_Directions:_ Search the material for the string "Open" and copy each line where it occurs.

--

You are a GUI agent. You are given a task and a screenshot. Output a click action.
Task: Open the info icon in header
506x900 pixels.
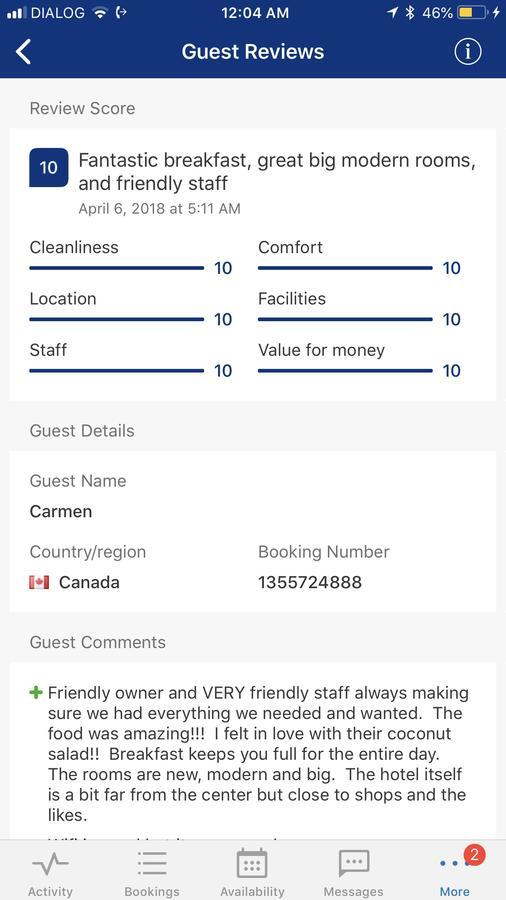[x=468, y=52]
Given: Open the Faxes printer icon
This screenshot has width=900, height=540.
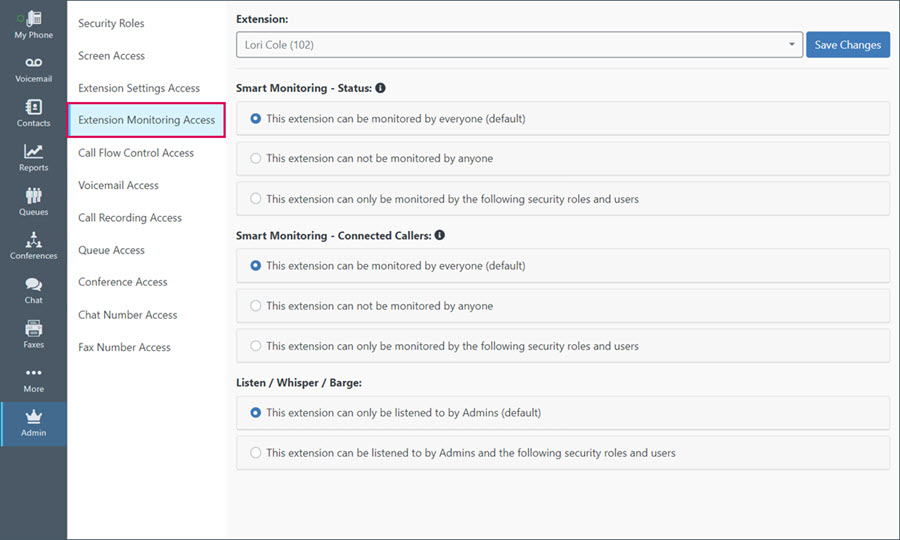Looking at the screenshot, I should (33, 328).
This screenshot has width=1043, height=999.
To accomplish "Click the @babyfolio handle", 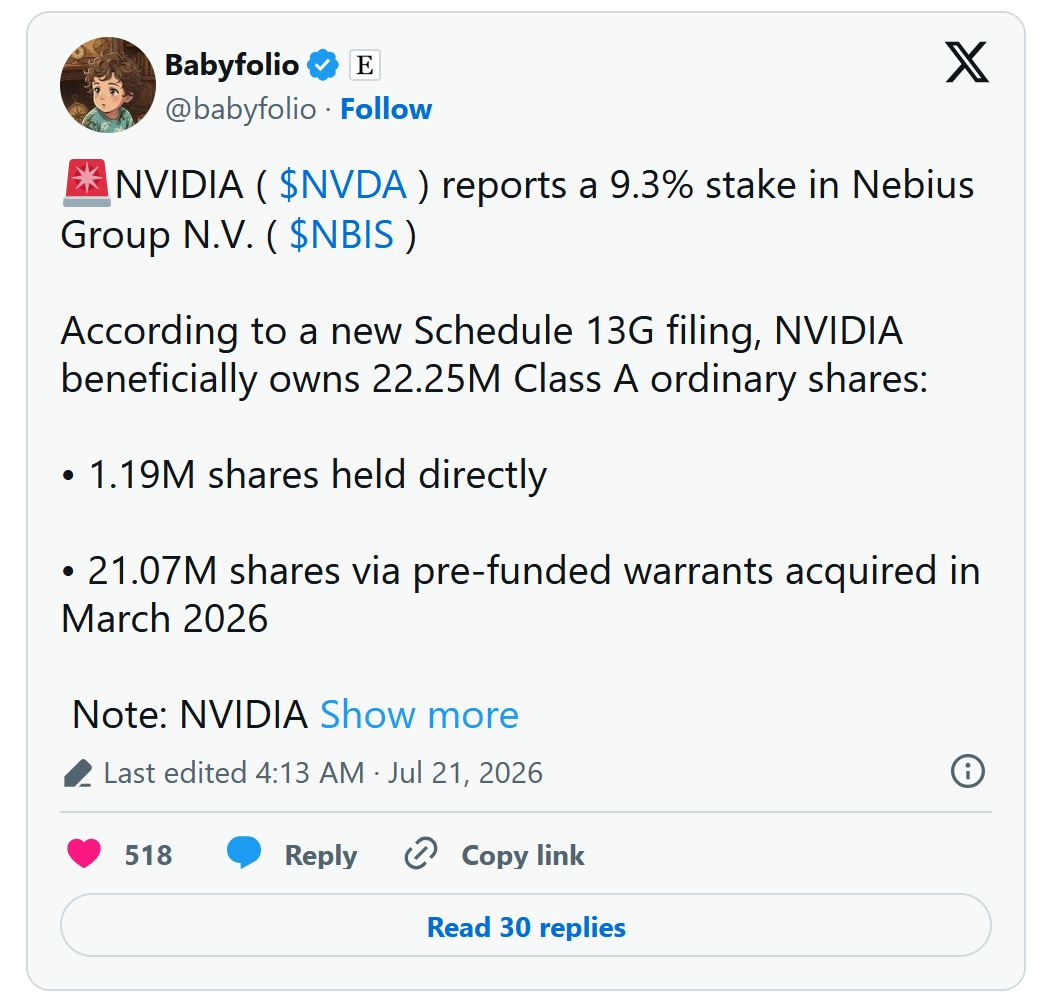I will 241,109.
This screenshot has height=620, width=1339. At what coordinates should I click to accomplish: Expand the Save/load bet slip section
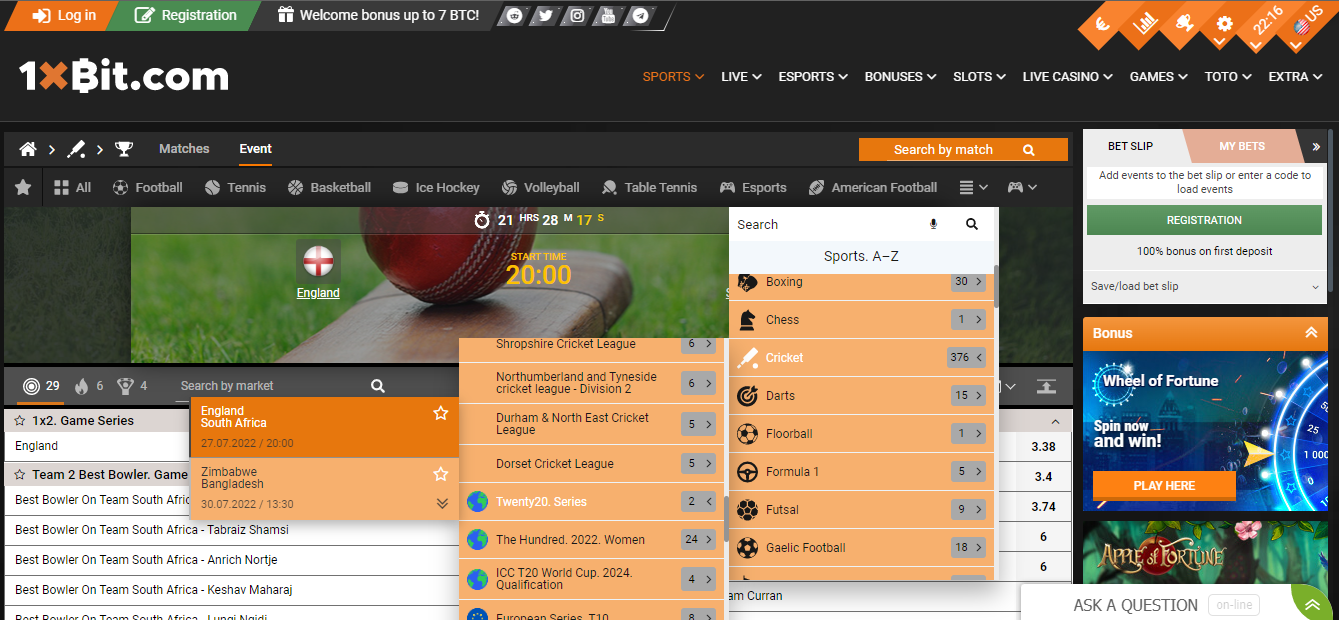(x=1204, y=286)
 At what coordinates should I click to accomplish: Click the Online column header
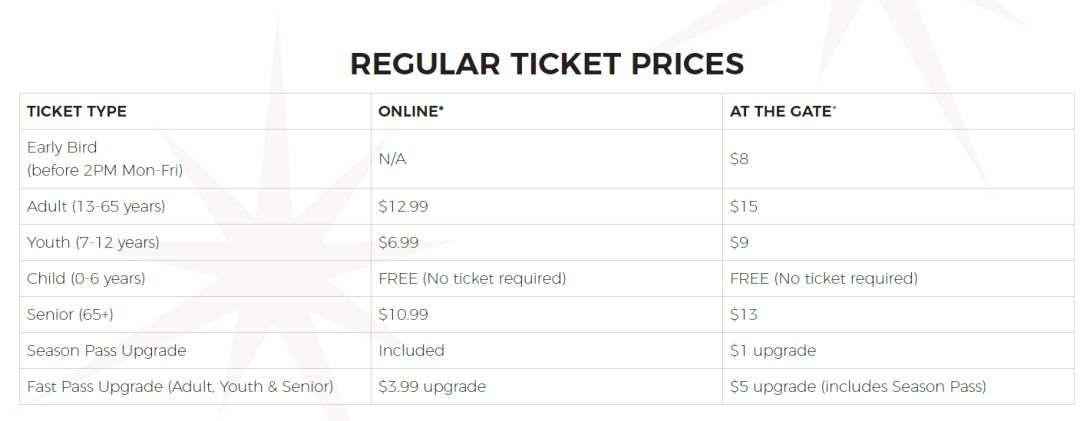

--

_Response to the task:_
Task: Open the info icon in header
Given: Open the Faxes printer icon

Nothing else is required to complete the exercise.